WHAT THE TASK REQUIRES:
Rescale the records below by reproducing every line, requests included, with each coordinate in the answers multiplied by 2.35 and rounded to a whole number, halves rounded up. Leave the pictures out of your version.

[Target pointing data]
--
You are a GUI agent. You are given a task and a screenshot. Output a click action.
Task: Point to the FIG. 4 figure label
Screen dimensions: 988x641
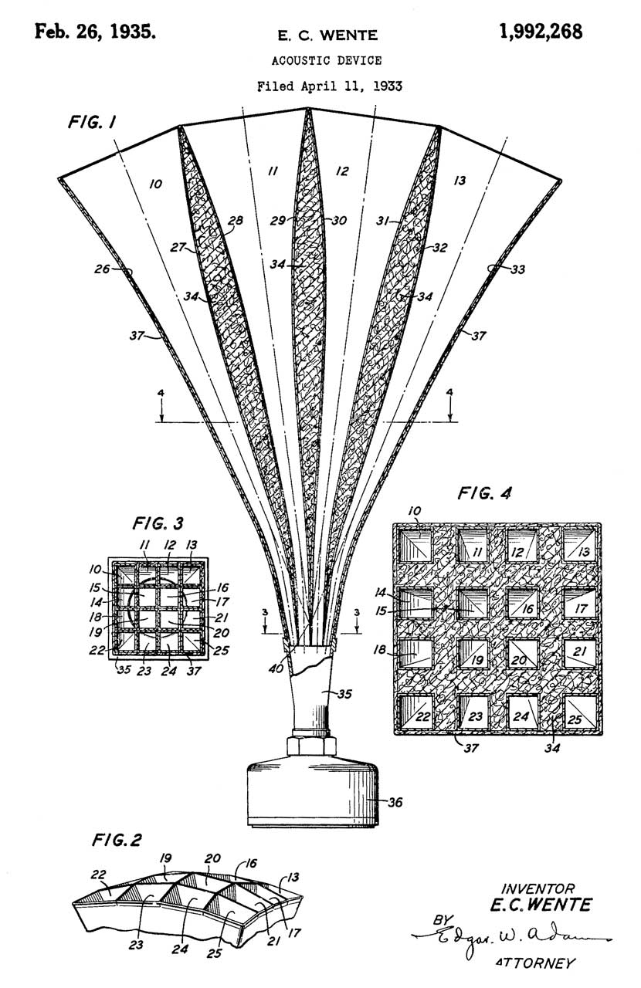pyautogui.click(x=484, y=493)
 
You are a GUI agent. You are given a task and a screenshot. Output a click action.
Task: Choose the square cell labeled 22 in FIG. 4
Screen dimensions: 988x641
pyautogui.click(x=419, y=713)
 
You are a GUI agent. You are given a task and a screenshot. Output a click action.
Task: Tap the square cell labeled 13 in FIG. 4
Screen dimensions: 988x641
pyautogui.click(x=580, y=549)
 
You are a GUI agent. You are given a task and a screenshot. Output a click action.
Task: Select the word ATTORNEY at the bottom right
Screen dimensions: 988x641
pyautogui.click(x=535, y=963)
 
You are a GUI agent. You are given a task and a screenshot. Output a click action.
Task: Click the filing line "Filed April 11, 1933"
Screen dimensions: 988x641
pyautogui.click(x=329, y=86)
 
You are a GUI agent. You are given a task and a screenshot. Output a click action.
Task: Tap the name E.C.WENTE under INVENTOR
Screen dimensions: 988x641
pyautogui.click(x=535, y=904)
--
FINISHED EXERCISE:
You are a GUI agent. You are given a task and a screenshot. Output a click action.
Task: Point to the FIG. 4 figure label
Screen dimensions: 988x641
pyautogui.click(x=1137, y=1159)
 
You are a GUI agent. You are given a task and a screenshot. Output a click action.
Task: Choose the square cell labeled 22 in FIG. 4
Screen dimensions: 988x641
pyautogui.click(x=985, y=1676)
 
You are a GUI agent. You are given a task and a screenshot. Output a click action.
Task: Tap the square cell labeled 13 in FIG. 4
Screen dimensions: 988x641
pyautogui.click(x=1363, y=1290)
 
You are a GUI agent. You are given a task and a screenshot. Output a click action.
Task: Select the word ATTORNEY at the bottom right
Screen dimensions: 988x641
pyautogui.click(x=1257, y=2263)
 
You are a GUI agent. You are given a task and a screenshot. Output a click action.
Task: Click the filing line "Filed April 11, 1933"
Screen dimensions: 988x641
pyautogui.click(x=773, y=202)
 
You are a GUI agent. You are given a task and a screenshot. Output a click action.
Task: Tap the name E.C.WENTE under INVENTOR
Screen dimensions: 988x641
pyautogui.click(x=1257, y=2124)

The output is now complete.